====== Supplied records ======
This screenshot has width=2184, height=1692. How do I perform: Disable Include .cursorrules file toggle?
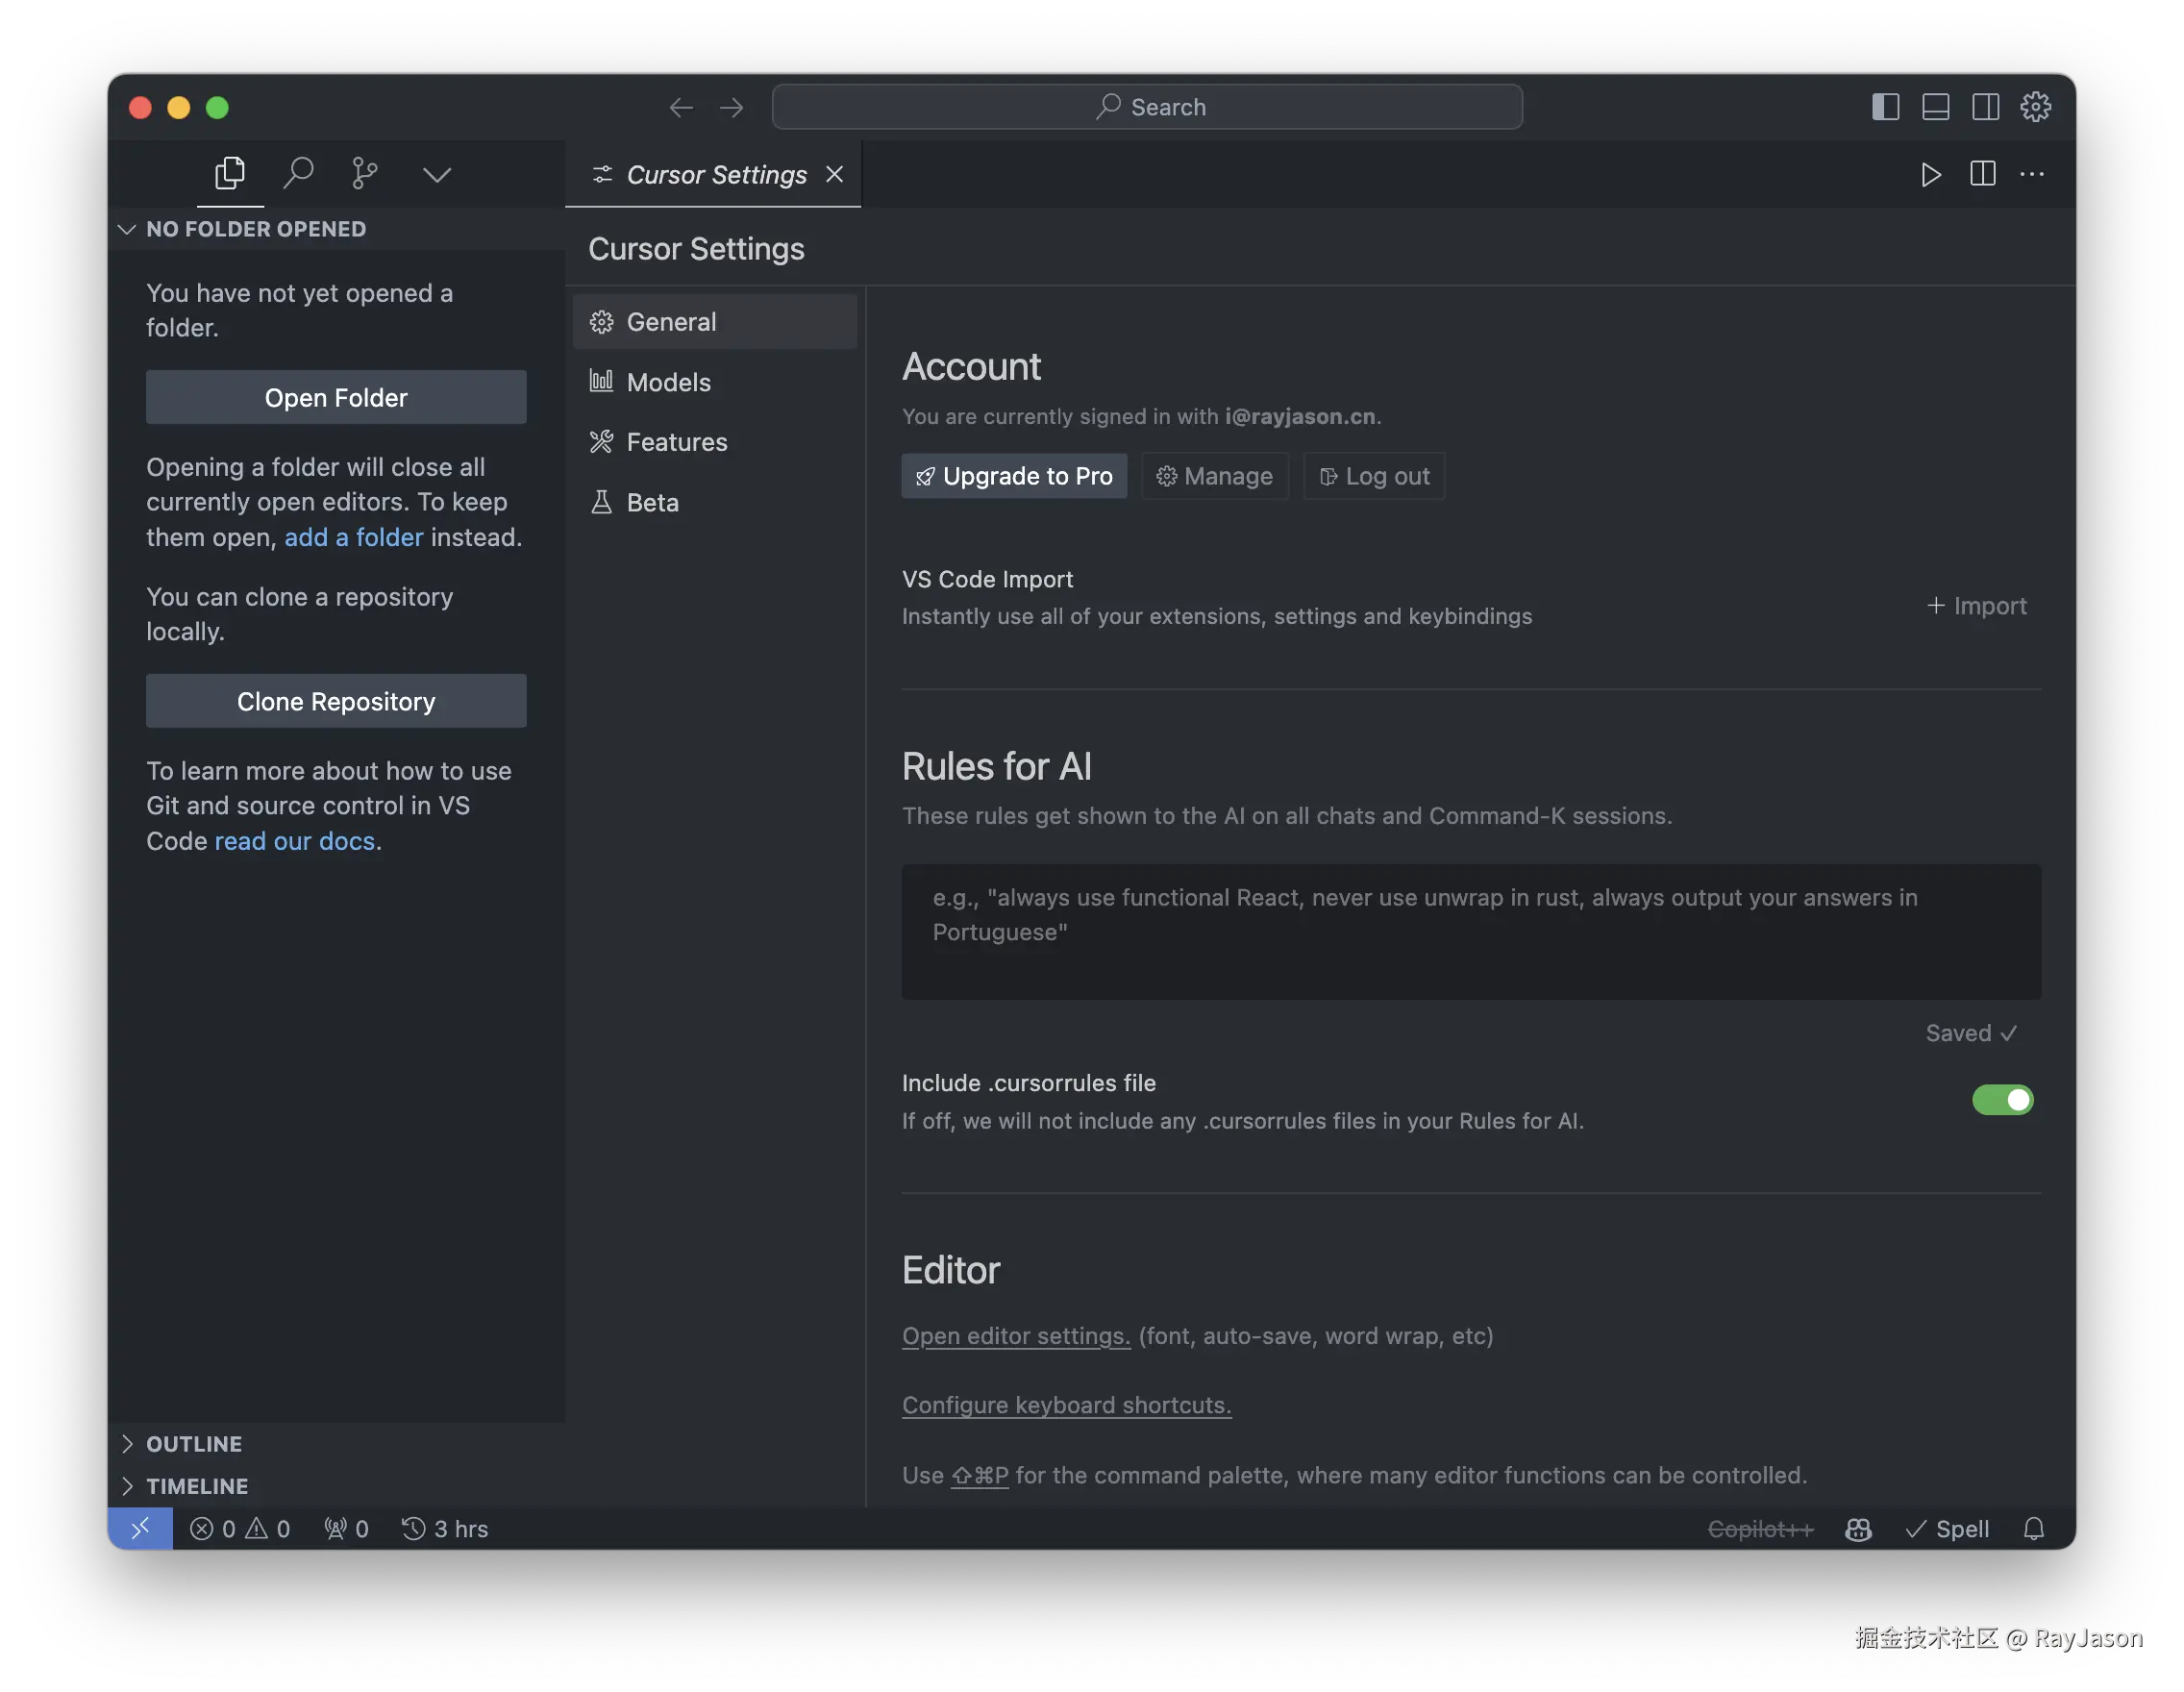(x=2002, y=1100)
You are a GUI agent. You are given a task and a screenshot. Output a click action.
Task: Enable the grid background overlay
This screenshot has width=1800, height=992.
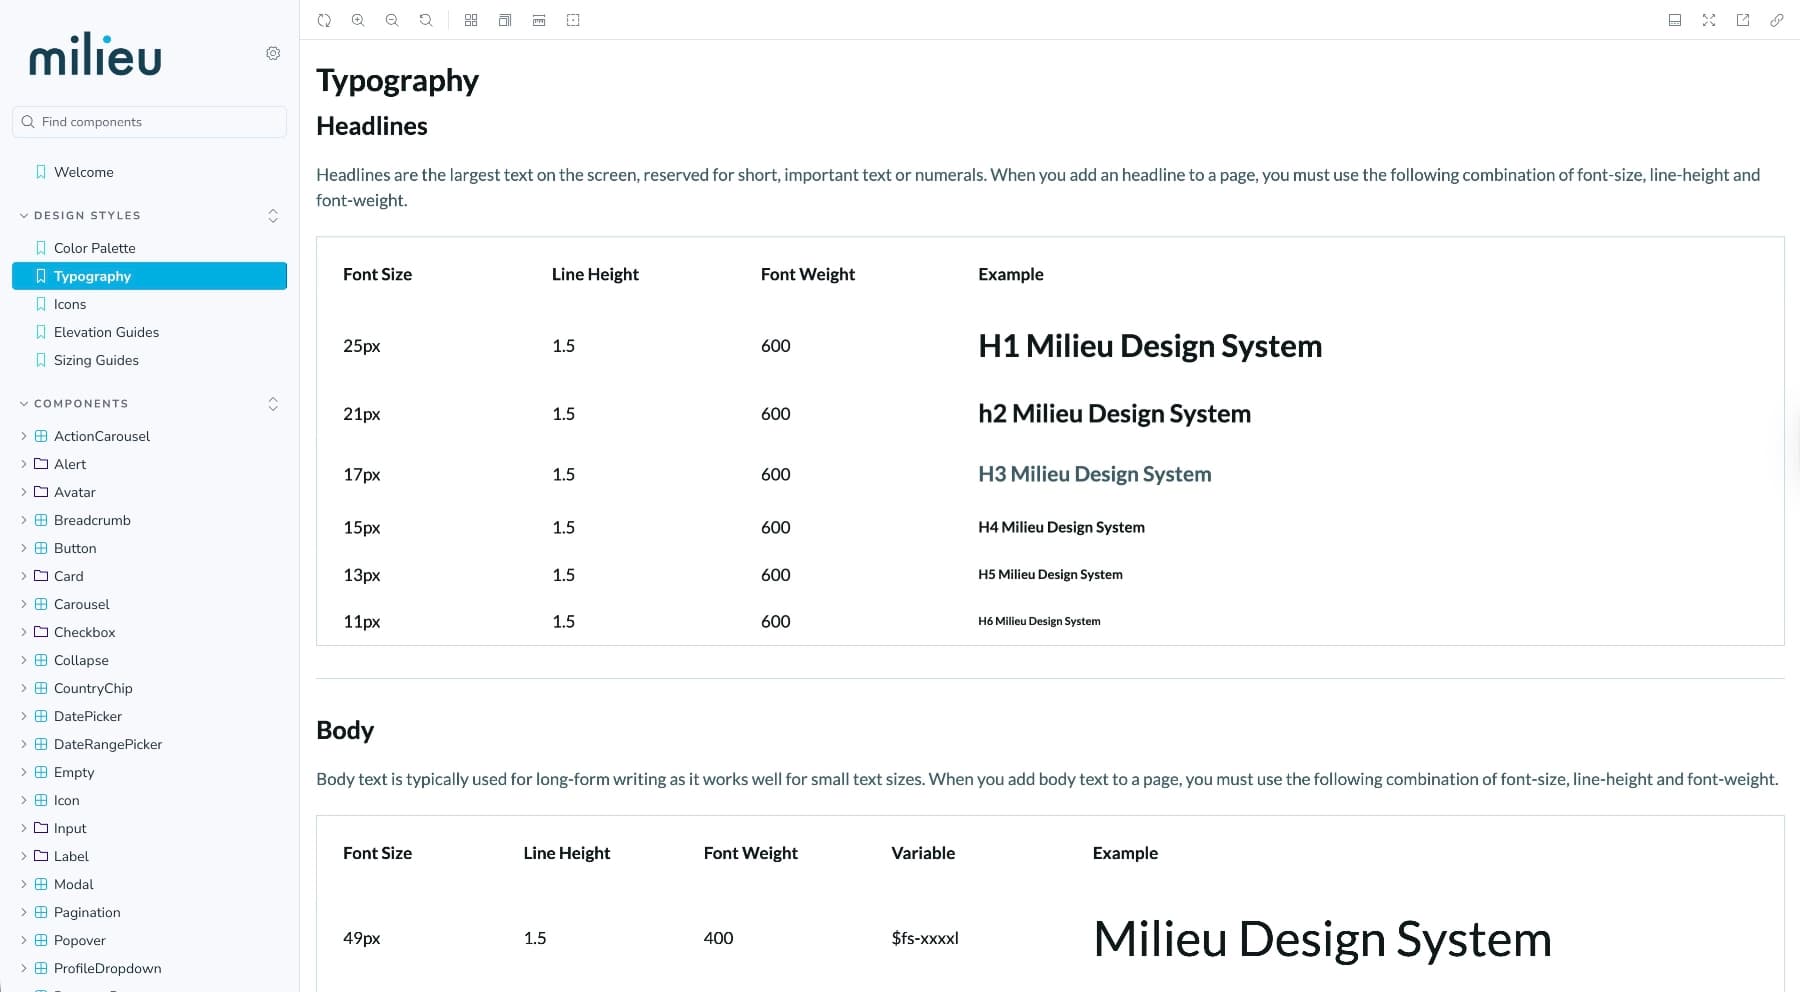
======
What you are asked to do: Your reply should restate the data above word for word and contain no pictures.

Task result:
This screenshot has width=2184, height=1692. How do I perform: Disable Include .cursorrules file toggle?
(x=2002, y=1100)
You are a GUI agent. You are given a task and a screenshot. Output a click action.
Task: Enable the grid background overlay
This screenshot has width=1800, height=992.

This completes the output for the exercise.